The Active Buffer Board (ABB) as example of a PCI device in DABC
Description of the board
The ABB is developed by
Institut f. Technische Informatik at Uni Mannheim.
Plain tests of board and driver
Results of some previous tests of ABB and driver is described
here (limited access).
DABC class description and functionality
$
dabc::PCIBoardDevice : Subclass of
dabc::Device. Adapter to the the
mprace::Board functionality, i.e. the generic PCIe.
-
- Keeps vector of mprace::DMABuffers (mapped user memory taken from regular dabc::MemoryPool). Method
GetDMABuffer(dabc::Buffer*)
delivers the mapped DMA buffer which corresponds to a given memory pool buffer; these are associated by the dabc::Buffer id number used as index of the DMA buffer vector. The (re-)mapping is done on the fly if needed, calling MapDMABuffers(dabc::MemoryPool*)
.
- Method
ReadPCI(dabc::Buffer*)
implements reading one buffer from PCI, with regard to parameters fReadAddress, fReadBAR, fReadLength, resp.

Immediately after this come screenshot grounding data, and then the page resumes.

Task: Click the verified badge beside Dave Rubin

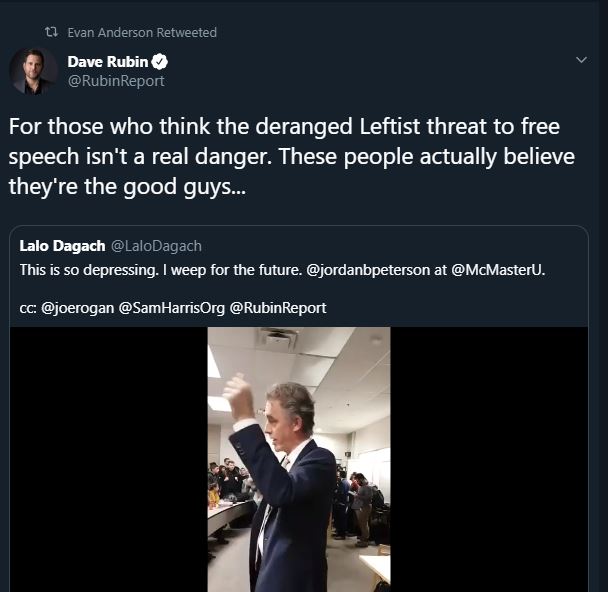Action: click(160, 62)
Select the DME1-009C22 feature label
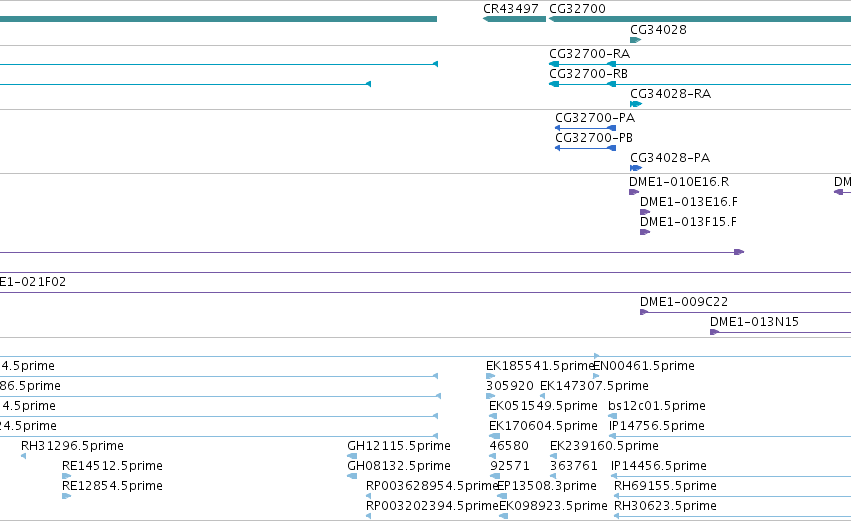Image resolution: width=851 pixels, height=521 pixels. point(684,302)
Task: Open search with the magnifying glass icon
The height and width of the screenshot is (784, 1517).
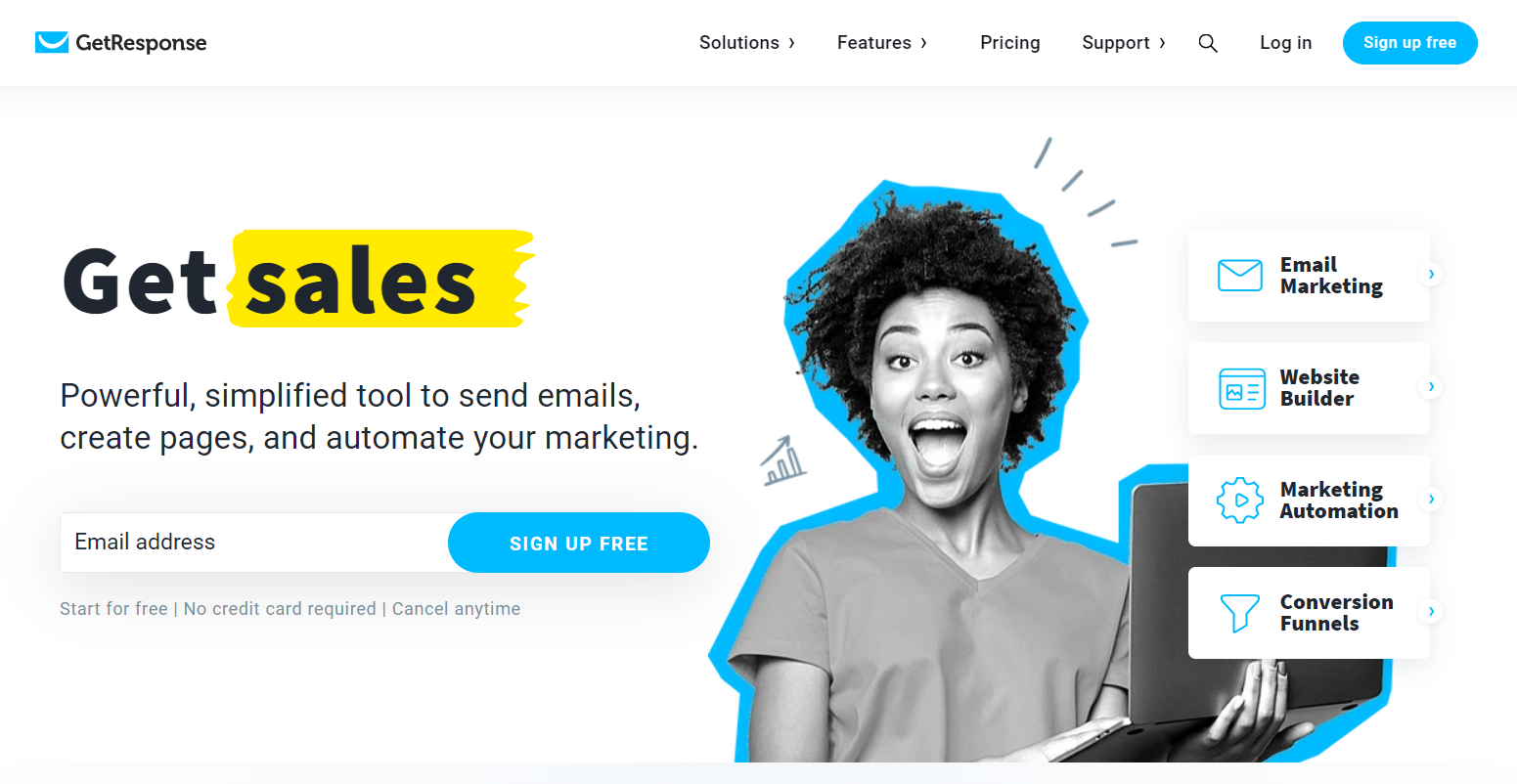Action: [1208, 43]
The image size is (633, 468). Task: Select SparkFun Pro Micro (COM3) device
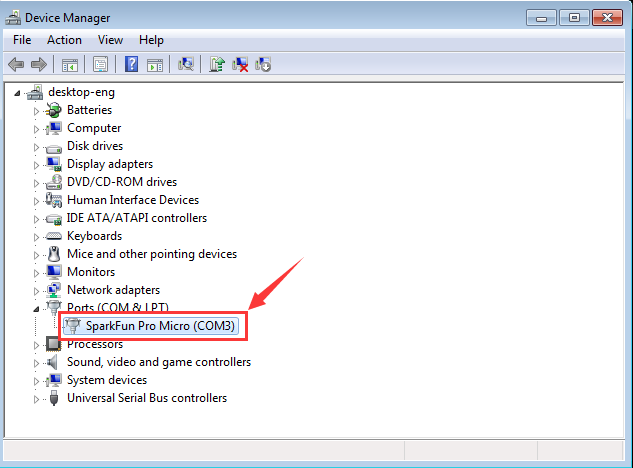tap(161, 326)
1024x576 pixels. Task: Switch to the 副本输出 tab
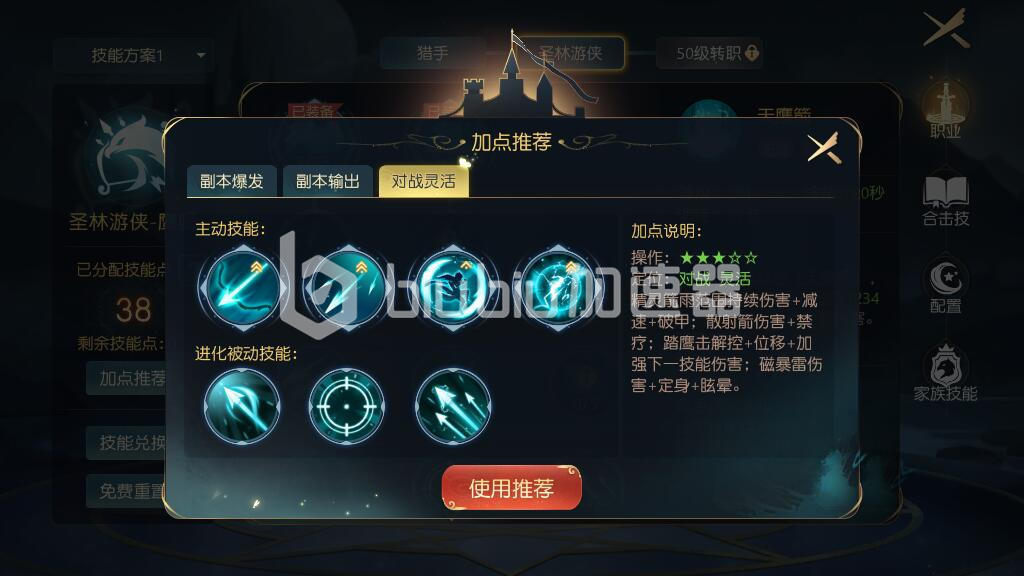(x=328, y=181)
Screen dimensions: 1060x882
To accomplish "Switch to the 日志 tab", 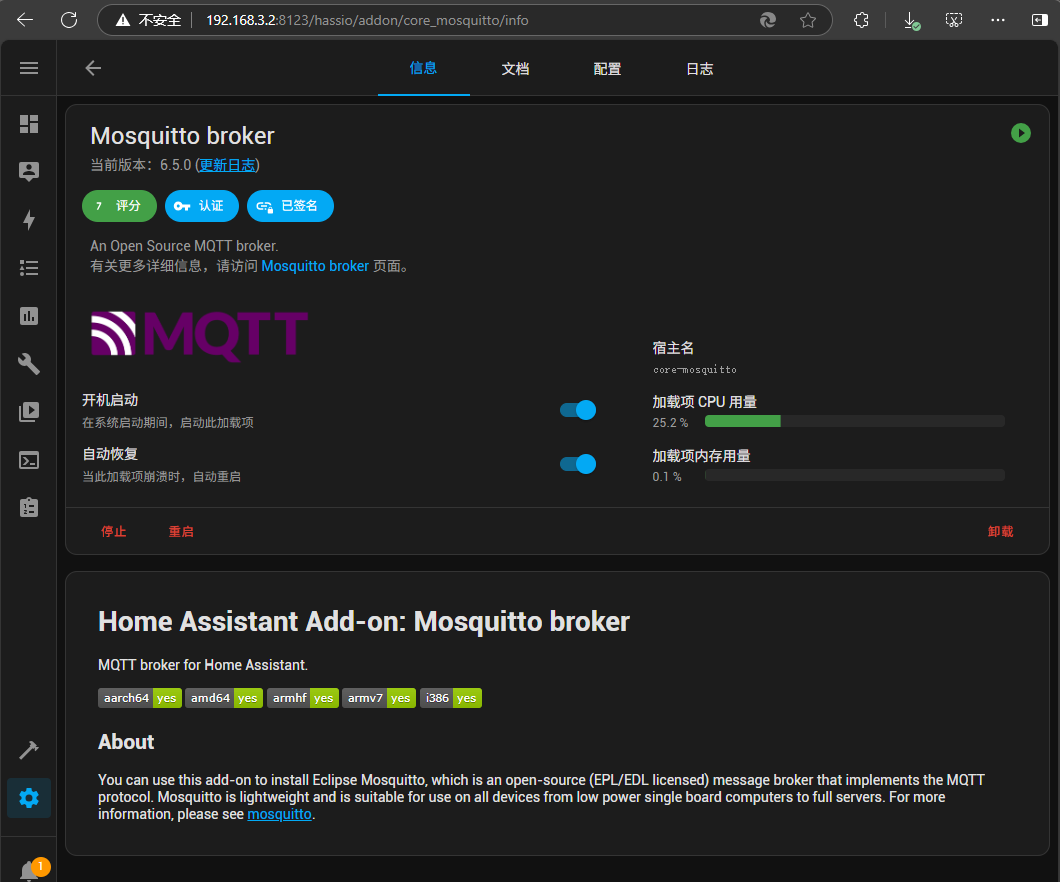I will click(x=699, y=69).
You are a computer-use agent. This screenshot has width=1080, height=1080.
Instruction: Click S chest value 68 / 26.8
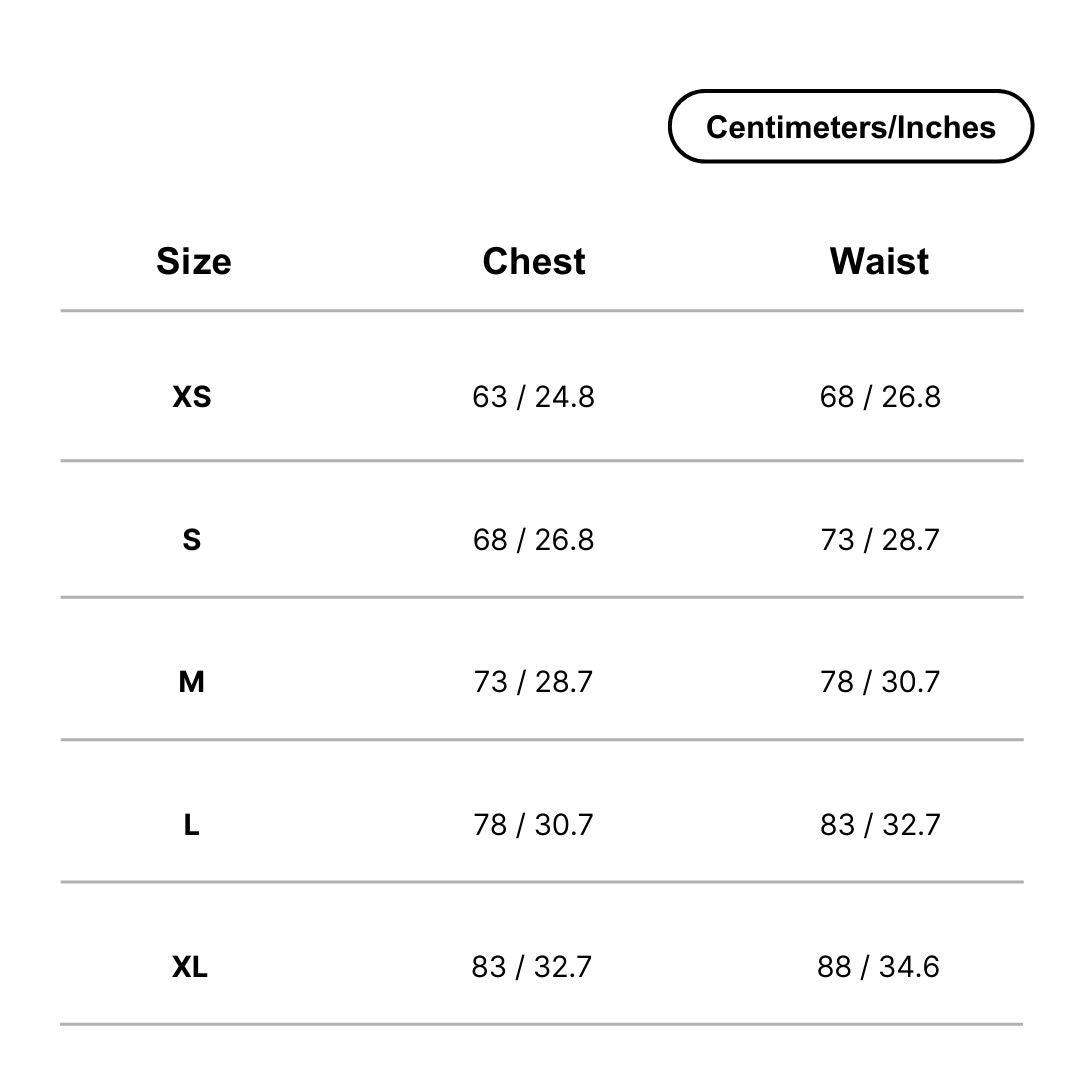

Performs DMA into a regular pool buffer (user memory) which is mapped using GetDMABuffer(dabc::Buffer*)
. Currently DMA is still initiated by the host PC, i.e. ABB will start transfer by the call of ReadDMA()
that blocks until DMA is complete. For asynchronous DMA (double buffering of dabc::DataTransport) following methods ReadPCIStart()
and ReadPCIComplete()
are provided. Device subclass may re-implement this method, adding board specific stuff.
- Method
ReadPCIStart(dabc::Buffer*)
implements start reading one buffer from PCI, with regard to parameters fReadAddress, fReadBAR, fReadLength, resp. Performs DMA into a regular pool buffer (user memory) which is mapped using GetDMABuffer(dabc::Buffer*)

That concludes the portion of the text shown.